WRITTEN TASK
Format the items below as a numbered list, leaving out any blank lines.
........
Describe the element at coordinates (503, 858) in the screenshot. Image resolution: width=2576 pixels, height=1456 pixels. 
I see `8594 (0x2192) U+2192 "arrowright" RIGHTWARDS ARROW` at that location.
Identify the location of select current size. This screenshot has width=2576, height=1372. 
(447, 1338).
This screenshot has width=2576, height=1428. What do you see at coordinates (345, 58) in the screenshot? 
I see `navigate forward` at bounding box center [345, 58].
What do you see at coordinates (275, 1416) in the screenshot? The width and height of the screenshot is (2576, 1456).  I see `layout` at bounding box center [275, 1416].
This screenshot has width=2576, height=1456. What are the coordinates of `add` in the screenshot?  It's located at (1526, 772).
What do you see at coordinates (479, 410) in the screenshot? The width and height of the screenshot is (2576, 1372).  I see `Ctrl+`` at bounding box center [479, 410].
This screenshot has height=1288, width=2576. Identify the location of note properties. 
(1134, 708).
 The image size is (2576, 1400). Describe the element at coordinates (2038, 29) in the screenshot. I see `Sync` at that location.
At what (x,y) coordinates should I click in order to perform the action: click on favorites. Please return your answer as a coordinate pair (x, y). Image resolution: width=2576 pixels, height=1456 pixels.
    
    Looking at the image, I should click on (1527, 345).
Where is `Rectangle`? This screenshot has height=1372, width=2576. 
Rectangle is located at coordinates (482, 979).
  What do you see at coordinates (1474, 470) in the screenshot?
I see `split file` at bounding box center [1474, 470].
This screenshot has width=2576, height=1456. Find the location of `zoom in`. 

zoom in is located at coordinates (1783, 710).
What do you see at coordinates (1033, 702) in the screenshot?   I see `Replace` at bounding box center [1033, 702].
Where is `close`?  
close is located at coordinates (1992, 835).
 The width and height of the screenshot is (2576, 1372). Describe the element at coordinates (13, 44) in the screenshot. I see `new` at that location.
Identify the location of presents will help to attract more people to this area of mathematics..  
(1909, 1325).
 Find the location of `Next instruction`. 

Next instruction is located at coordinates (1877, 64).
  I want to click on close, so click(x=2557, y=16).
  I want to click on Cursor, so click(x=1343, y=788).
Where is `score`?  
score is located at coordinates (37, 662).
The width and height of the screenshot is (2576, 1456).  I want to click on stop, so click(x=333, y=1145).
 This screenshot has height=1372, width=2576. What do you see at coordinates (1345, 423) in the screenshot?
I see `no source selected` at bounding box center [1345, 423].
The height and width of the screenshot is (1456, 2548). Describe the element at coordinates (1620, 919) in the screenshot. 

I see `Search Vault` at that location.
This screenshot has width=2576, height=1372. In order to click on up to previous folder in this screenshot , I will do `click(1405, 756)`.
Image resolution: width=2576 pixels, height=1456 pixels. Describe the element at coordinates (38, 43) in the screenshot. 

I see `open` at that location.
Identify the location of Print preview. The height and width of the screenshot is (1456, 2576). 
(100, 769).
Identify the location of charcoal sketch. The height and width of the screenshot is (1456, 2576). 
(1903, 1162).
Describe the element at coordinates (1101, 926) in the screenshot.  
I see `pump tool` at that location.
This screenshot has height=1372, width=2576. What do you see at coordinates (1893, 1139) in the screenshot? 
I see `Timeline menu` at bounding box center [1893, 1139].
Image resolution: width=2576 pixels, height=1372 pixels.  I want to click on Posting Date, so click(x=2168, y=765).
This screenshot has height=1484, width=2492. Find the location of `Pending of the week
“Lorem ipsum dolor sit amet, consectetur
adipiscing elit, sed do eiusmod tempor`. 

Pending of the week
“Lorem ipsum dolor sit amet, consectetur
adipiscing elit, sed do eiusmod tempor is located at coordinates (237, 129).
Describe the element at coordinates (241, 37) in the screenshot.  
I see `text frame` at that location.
........
RESPONSE TO THIS TASK
1. Describe the element at coordinates (503, 858) in the screenshot. Image resolution: width=2576 pixels, height=1456 pixels. 
2. I see `8594 (0x2192) U+2192 "arrowright" RIGHTWARDS ARROW` at that location.
3. Identify the location of select current size. This screenshot has width=2576, height=1372. 
4. (447, 1338).
5. This screenshot has width=2576, height=1428. What do you see at coordinates (345, 58) in the screenshot? 
6. I see `navigate forward` at bounding box center [345, 58].
7. What do you see at coordinates (275, 1416) in the screenshot? The width and height of the screenshot is (2576, 1456).  I see `layout` at bounding box center [275, 1416].
8. This screenshot has width=2576, height=1456. What are the coordinates of `add` in the screenshot?  It's located at (1526, 772).
9. What do you see at coordinates (479, 410) in the screenshot? The width and height of the screenshot is (2576, 1372).  I see `Ctrl+`` at bounding box center [479, 410].
10. This screenshot has height=1288, width=2576. Identify the location of note properties. 
11. (1134, 708).
12.  The image size is (2576, 1400). Describe the element at coordinates (2038, 29) in the screenshot. I see `Sync` at that location.
13. At what (x,y) coordinates should I click in order to perform the action: click on favorites. Please return your answer as a coordinate pair (x, y). Image resolution: width=2576 pixels, height=1456 pixels.
14.     Looking at the image, I should click on (1527, 345).
15. Where is `Rectangle`? This screenshot has height=1372, width=2576. 
16. Rectangle is located at coordinates (482, 979).
17.   What do you see at coordinates (1474, 470) in the screenshot?
18. I see `split file` at bounding box center [1474, 470].
19. This screenshot has width=2576, height=1456. Find the location of `zoom in`. 
20. zoom in is located at coordinates (1783, 710).
21. What do you see at coordinates (1033, 702) in the screenshot?   I see `Replace` at bounding box center [1033, 702].
22. Where is `close`?  
23. close is located at coordinates (1992, 835).
24.  The width and height of the screenshot is (2576, 1372). Describe the element at coordinates (13, 44) in the screenshot. I see `new` at that location.
25. Identify the location of presents will help to attract more people to this area of mathematics..  
26. (1909, 1325).
27.  Find the location of `Next instruction`. 
28. Next instruction is located at coordinates (1877, 64).
29.   I want to click on close, so click(x=2557, y=16).
30.   I want to click on Cursor, so click(x=1343, y=788).
31. Where is `score`?  
32. score is located at coordinates (37, 662).
33. The width and height of the screenshot is (2576, 1456).  I want to click on stop, so click(x=333, y=1145).
34.  This screenshot has height=1372, width=2576. What do you see at coordinates (1345, 423) in the screenshot?
35. I see `no source selected` at bounding box center [1345, 423].
36. The height and width of the screenshot is (1456, 2548). Describe the element at coordinates (1620, 919) in the screenshot. 
37. I see `Search Vault` at that location.
38. This screenshot has width=2576, height=1372. In order to click on up to previous folder in this screenshot , I will do `click(1405, 756)`.
39. Image resolution: width=2576 pixels, height=1456 pixels. Describe the element at coordinates (38, 43) in the screenshot. 
40. I see `open` at that location.
41. Identify the location of Print preview. The height and width of the screenshot is (1456, 2576). 
42. (100, 769).
43. Identify the location of charcoal sketch. The height and width of the screenshot is (1456, 2576). 
44. (1903, 1162).
45. Describe the element at coordinates (1101, 926) in the screenshot.  
46. I see `pump tool` at that location.
47. This screenshot has height=1372, width=2576. What do you see at coordinates (1893, 1139) in the screenshot? 
48. I see `Timeline menu` at bounding box center [1893, 1139].
49. Image resolution: width=2576 pixels, height=1372 pixels.  I want to click on Posting Date, so click(x=2168, y=765).
50. This screenshot has height=1484, width=2492. Find the location of `Pending of the week
51. “Lorem ipsum dolor sit amet, consectetur
52. adipiscing elit, sed do eiusmod tempor`. 
53. Pending of the week
54. “Lorem ipsum dolor sit amet, consectetur
55. adipiscing elit, sed do eiusmod tempor is located at coordinates (237, 129).
56. Describe the element at coordinates (241, 37) in the screenshot.  
57. I see `text frame` at that location.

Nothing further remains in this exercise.